Он помолчал, отхлебнул чай.
— Давай помолимся, Ксюша, возблагодарим господа за его милосердие, — сказал Василий Тимофеевич и сполз с дивана.
Ксения опустилась рядом с ним. Перед нею, глухо стукнувшись коленями об пол, упал горбун. Рубашка на его спине еще больше вздулась, словно от ветра. Ксения прикрыла глаза, зашептала молитву. И вдруг в ужасе отпрянула в сторону: кто-то почти над ее ухом хлопнул в ладоши.
— Что ж ты так испугалась, сестра? — улыбаясь, спросил Василий Тимофеевич. — Это брат Федор моль убил. Развелось моли большое количество.

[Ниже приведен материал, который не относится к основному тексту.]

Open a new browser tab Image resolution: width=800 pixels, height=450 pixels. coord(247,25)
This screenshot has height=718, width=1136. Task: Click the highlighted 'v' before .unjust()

А потом, ласково топая желтыми ботиночками в калошах, брат Василий гулял с Ксенией по двору, по чистенькому саду. Горбун сидел на ступеньках веранды, щурился от солнца. Когда они снова вернулись в комнату, Василий Тимофеевич торжественно сказал:
— А теперь, Ксюша, я должен передать тебе волю господнюю. Ты отдохнула с дороги, успокоилась и с ясным разумом примешь указание божие.
Холодно стало Ксении, она сцепила руки, сжалась.
— Господь сообщил мне, как ты можешь спасти заблудшую свою душу. Бойся мирской суеты. Человек — червь, временный гость на грешной земле. Знаю, нелегко жить, тяжко, горя много, но наши земные страдания ничто по сравнению с пытками, которые ждут на том свете не познавших Христа. Здесь минуту страдаешь — там век страдать будешь, если не сохранишь чистой свою душу. Не дай сомнениям затмить твой разум — вот указание божие. И еще господь пожелал, чтоб вышла ты замуж. — Василий Тимофеевич нежно дотронулся мягкой своей рукой до руки Ксении. — Вот и брат Федор, сама слышала, подтвердил веление господне. Мужем твоим будет, Ксюша, брат Михаил…
Все закружилось перед глазами Ксении, звон встал в ушах, хотела она крикнуть: «Не бывать этому!», — но ничего не крикнула, только жалобно застонала и обессиленно откинулась на спинку дивана.
— Знаю, нет у тебя к нему расположения, — говорил Василий Тимофеевич, — но господь наградит тебя и супружеской верностью, и любовью. Без колебания протяни руку брату Михаилу, Ксюша. С ним ты найдешь счастье. Он и с общиной за вас расплатится. Должок ведь у вас большой. Все учитывай, Ксюша. Бог посылает мужа тебе. Это награда, а не наказание. Пойми, сестра. Я говорил господу, что не расположена ты к Михаилу. «Слепая она, — ответил господь. — Придет час, будет благодарить за милость мою». Слышишь, как сказал: благодарить будешь! За кого ж тебе еще замуж идти, Ксюша? А замуж надо — это твердо бог наказал, ибо одна ты можешь пасть еще больше. Не за меня ли вдового, старого пойдешь? Или за брата Федора? Все женихи у нас старики. Я уж и письмо написал, летит уже брат Михаил к тебе, летит на быстрых крыльях.